The 2005 Palestinian call for Boycott, Divestment, and Sanctions against Israel challenges all these machinations. BDS, the largest international movement in solidarity with Palestinian resistance, demands not only an end to the 1967 occupation, but equality for Palestinian citizens of Israel and that Israel respect, protect and promote Palestinian refugee’s right of return.
Zionists complain these demands spell the end of the “Jewish state.” They are correct.
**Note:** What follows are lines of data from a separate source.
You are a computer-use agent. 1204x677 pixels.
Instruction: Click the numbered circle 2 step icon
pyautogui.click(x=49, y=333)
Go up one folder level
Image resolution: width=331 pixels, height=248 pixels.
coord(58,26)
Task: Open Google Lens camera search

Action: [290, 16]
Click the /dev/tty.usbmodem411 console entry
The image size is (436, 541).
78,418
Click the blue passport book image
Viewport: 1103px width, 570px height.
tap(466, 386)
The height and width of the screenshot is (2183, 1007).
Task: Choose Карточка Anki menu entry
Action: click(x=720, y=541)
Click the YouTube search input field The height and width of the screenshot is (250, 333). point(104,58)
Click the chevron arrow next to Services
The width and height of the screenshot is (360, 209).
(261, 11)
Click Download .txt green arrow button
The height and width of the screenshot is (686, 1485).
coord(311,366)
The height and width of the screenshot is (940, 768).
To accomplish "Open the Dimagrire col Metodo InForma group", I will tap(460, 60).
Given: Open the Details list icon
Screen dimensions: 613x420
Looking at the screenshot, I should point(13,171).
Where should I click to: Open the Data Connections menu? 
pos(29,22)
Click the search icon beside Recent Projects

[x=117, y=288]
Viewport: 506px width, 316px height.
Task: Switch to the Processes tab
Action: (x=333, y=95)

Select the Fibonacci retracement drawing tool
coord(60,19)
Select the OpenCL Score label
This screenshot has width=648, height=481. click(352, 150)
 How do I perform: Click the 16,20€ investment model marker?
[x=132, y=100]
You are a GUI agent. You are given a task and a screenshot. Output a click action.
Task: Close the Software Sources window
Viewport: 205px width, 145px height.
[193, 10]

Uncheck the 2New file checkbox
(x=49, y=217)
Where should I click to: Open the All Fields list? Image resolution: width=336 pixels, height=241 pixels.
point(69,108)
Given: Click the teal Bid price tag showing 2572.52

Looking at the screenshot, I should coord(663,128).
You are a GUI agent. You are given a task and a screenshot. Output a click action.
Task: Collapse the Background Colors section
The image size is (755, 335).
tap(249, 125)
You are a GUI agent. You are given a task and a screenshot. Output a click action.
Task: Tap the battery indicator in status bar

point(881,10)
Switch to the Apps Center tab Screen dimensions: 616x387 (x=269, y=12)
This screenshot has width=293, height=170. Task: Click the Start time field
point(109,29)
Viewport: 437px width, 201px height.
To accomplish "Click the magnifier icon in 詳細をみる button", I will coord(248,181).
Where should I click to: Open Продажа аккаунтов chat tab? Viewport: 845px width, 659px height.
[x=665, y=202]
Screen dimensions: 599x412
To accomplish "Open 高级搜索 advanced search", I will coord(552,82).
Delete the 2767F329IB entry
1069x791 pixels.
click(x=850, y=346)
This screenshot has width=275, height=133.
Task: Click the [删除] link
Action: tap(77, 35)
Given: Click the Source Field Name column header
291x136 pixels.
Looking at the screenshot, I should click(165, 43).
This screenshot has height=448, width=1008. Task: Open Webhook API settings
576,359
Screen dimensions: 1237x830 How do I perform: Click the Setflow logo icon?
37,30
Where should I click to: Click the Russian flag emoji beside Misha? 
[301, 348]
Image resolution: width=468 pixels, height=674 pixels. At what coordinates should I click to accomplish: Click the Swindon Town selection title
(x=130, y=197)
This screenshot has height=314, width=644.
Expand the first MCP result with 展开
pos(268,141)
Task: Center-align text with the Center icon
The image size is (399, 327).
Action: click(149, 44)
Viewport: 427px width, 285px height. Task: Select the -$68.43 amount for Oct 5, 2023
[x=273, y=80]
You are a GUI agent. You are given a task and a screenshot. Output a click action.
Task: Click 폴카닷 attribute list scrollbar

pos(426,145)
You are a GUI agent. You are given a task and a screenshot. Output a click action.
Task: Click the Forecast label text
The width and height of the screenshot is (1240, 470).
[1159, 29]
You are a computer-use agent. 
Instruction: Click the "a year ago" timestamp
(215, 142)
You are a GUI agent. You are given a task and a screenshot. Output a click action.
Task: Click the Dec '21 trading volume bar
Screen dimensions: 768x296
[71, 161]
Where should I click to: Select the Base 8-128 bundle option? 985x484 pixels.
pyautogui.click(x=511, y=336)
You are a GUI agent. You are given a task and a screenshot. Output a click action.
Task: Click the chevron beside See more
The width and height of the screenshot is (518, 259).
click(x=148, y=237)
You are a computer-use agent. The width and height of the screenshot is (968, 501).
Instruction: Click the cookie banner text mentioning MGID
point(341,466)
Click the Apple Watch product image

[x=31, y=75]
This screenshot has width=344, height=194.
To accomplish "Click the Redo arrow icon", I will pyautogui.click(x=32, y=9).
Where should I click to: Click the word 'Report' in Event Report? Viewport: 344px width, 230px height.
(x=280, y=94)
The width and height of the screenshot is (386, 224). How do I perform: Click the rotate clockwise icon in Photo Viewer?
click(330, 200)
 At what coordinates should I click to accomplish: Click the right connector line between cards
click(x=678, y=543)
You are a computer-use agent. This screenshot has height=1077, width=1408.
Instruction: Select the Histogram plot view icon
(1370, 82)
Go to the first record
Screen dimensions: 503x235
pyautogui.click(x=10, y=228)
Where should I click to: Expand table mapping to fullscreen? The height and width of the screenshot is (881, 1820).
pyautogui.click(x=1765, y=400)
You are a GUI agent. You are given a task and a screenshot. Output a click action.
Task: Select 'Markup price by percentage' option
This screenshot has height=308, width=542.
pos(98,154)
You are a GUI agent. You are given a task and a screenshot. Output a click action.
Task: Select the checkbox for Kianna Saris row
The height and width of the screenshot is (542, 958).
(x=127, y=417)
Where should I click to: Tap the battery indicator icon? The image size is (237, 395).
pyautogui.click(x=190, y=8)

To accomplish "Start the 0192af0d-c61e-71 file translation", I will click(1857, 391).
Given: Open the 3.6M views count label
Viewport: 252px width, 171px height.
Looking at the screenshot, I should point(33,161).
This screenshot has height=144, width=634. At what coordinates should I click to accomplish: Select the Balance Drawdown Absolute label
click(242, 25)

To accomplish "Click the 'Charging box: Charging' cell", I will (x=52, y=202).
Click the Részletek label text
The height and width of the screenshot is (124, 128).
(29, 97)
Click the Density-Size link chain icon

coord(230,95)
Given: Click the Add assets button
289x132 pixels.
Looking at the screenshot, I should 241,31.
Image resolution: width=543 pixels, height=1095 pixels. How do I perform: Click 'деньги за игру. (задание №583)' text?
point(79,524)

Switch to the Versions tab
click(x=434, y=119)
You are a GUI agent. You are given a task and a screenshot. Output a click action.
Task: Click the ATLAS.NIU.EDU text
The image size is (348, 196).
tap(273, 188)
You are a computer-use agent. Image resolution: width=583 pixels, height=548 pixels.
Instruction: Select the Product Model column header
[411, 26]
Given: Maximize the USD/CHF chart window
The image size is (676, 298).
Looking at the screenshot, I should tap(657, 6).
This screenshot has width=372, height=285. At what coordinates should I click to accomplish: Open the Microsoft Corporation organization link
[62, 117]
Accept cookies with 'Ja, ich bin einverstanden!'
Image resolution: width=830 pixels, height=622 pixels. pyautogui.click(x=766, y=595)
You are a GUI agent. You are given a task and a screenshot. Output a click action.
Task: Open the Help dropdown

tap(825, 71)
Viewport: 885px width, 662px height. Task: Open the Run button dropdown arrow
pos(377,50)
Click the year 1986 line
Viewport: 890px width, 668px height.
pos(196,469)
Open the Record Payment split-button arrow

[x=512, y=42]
A “Jewish state” is by definition dedicated to the supremacy of Jews over non-Jews in Palestine, and is therefore irreconcilable with the justice advocated by BDS. As Electronic Intifada co-founder Ali Abunimah summarizes, “The demand for a Jewish state cannot be implemented without violating the fundamental human rights of Palestinians, who are no less deserving of human rights than any other group of humans.”
In response to this message, Israel and its backers are striking back. In 2011, the Knesset passed legislation making BDS advocacy and Nakba commemoration a punishable offense. They are now seeking to do the same in the U.S., particularly at universities, where, as author Bill Mullen points out, the battles between Israeli proxies and emerging Students for Justice in Palestine chapters represent “the sharpest campus political conflicts since the Civil Rights, Black Power, and Vietnam antiwar movements.”
Meanwhile, Israeli Prime Minister Benjamin Netanyahu is not only insisting that the PA acknowledge Israel as a “Jewish state” and “cancel” Palestinian right of return as a precondition for any agreement, but is also promoting a new Israeli Basic Law reaffirming Israel’s status as “the nation state of one people only—the Jewish people—and of no other people.” The Kerry Plan similarly insists that Israel is “the nation-state of the Jewish people.”
This language only underscores the racist premises of the “Jewish state,” and makes a mockery of John Kerry’s warning that Israel might in future become an apartheid state. In reality, Mr. Kerry, Israel has been an apartheid state since Day One.
Half a century ago, Dr. Martin Luther King Jr. reminded the world there can be no peace without the “presence of justice.” BDS, by insisting on liberation and full equality throughout historic Palestine, embodies this self-evident principle. Any genuine peace process must do no less.